**QUOTED PASSAGE**
========
Remove these people and you are left with about 15M uninsured people.

However, American is a capitalistic country, not a socialistic one. And there are methods for getting healthcare even if you do not have insurance. I see it everyday where I work.

I also see people who would rather go on trips, buy new cars, buy new TVs rather than pay their doctor/hospital bill.

What works for France, Germany, England, Canada may not work in the US. So why are the Democrats trying to shove something down our throats that it is obvious the public does not support in a majority.

QBRanger January 20 2010 12:14 PM EST

And FYI, I read and watch Foxnews, MSNBC and CNN.

I do see all sides to the story except when Olbermann is on.

He is just beyond anyone I have ever seen. His rant last night on Brown was just beyond deplorable.

sebidach [The Forgehood] January 20 2010 12:22 PM EST

What I don't understand: You have an unemployment rate which is near that of Germany and still rising. As far as I understand MEDICARE is for older/handicapped people. But what is with the unemployed?

QBRanger January 20 2010 12:47 PM EST

But what is with the unemployed?

That is an entirely different subject and could be discussed for days.

Brief version:

We have had problems with the financial markets and housing markets with respect to abuse.

Banks being forced to make loans to people who could not obviously afford the house they bought. And when there was a downturn, they defaulted on the mortgages. The financial sector used accounting "tricks" to overstate earning so their administrators could be huge bonuses. Combined with other abuses, the financial sector collapsed.

Once that happened, people stopped hiring and businesses folded.

This is a very very simplistic version that I am sure others will disagree with.

But it is my view.

Vaynard [Fees Dirt Cheap] January 20 2010 12:55 PM EST

I wish they would find some way to fix healthcare, just not like this. Too many special interests.

However, this is all getting kind of personal for me. I'm moving from one state to another, and trying to find work in my new city. However, the company I am now with, Walmart, only seems to hire/allow people to transfer into part-time positions. So unless I actually have luck and find a new job before I get too desperate, I'll be forced into being PT and losing my benefits. Granted they're not much, but it's nice to have that safety just in case I do get injured.
========
**EXERCISE SET**
• 1. Decide whether each statement agrees with the forum thread on healthcare. Answer yes or no, and quote the words from the thread that decide it.
(a) QBRanger says he watches only Fox News.
(b) Vaynard currently works for Walmart.
(c) sebidach understands Medicare to be for older or handicapped people.
• 2. Carry on the forum thread on healthcare from its last sentence.
========
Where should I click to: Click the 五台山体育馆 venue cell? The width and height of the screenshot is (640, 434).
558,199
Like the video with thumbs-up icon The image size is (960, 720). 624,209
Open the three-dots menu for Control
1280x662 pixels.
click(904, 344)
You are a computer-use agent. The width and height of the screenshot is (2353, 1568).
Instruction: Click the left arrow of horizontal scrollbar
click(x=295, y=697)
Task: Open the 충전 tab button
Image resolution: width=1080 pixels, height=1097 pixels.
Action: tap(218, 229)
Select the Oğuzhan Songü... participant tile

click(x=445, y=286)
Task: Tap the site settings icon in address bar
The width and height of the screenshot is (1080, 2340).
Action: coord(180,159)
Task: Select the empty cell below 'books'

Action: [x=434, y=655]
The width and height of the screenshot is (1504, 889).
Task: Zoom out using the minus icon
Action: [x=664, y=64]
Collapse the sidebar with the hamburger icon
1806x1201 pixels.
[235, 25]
========
**ANSWER LIST**
• 1.
(a) No: "I read and watch Foxnews, MSNBC and CNN."
(b) Yes: "the company I am now with, Walmart"
(c) Yes: "As far as I understand MEDICARE is for older/handicapped people."

• 2.
I can't say I'm happy with a system where employers can kick you out of having health insurance. And this is coming from a die-hard conservative.

AdminTitan [The Sky Forge] January 20 2010 1:01 PM EST

Yes... a lot of CNN is propaganda...

QBRanger January 20 2010 1:03 PM EST

Vaynard,

I agree completely. Something has to be done to fix problems in the system.

I think insurance should be portable. That is able to be transferred if you move out of state. This is something Republicans insist on putting in any health care bill but is something Democrats refuse to budge on.

I see where Walmart if coming from unfortunately. With the economy still being so bad, even after TARP, companies are just afraid to hire new people. Combine that with the inability of the current administration to address the economy, instead focusing on health care for the past year, and you have companies that are afraid.

In addition, the uncertainty of possible new taxes is making every small and large business owner think 3 or 4 times before hiring new people and investing in their company.

If the Democrats want to work with Republicans, instead of calling them obstructionists, a proper Health Care bill can be produced.

But every single amendment that the Republicans tried to introduce during this past year has been refuffed by the current administration.

And this latest election, in addition to those in Virginia and New Jersey, should show the current administration they are going in the wrong direction.

But all the rhetoric I am seeing/reading shows they are taking the opposite approach. Defiance. Which is bad for everyone.

TheHatchetman January 20 2010 1:08 PM EST

I think he was asking what do the unemployed do. :P I'll field this one.

The unemployed, and employed people who are broke simply avoid doctors/hospitals like the plague. They find alternative routes to treatment through the internet and friends. They find over-the-counter remedies and fixes to substitute for what prescriptions they should be on (last time I bought Advair, it cost me $245 for a 30-day supply... Primatene Mist at Wal Mart for $16 ftw!).

When needed, and I mean absolutely NEEDED, they sit in the emergency room for 6-8 hours, until they are seen, and realizing that the individual has no insurance or money to pay the bill, they put the quickest, easiest, cheapest patch on whatever problem there may be before referring them to a "specialist" that was right next door the whole time. Why the referral as opposed to just having them come over and get it done with? 'cuz they've patched you up, their obligation has ended, for a week or two anyway. You can go to the specialist if you prefer treatment to patching but only if you have a few hundred dollars to toss out upfront.

QBRanger January 20 2010 1:20 PM EST

Hatch,

Given your situation, which is unique to you alone, have you seen if you qualify for Medicaid?

It seems you may qualify.

QBRanger January 20 2010 1:21 PM EST

If you do not know, I can give you the number of people to contact as you live close by.

QBBast [Hidden Agenda] January 20 2010 1:22 PM EST


Additional to Hatch: They get treatment they can't afford and go bankrupt after the bills start rolling in.

QBRanger January 20 2010 1:25 PM EST

At least in America you have the option to get certain treatments.

In other socialistic type of medical societies, once the government decides something is not cost effective, that option is off the table.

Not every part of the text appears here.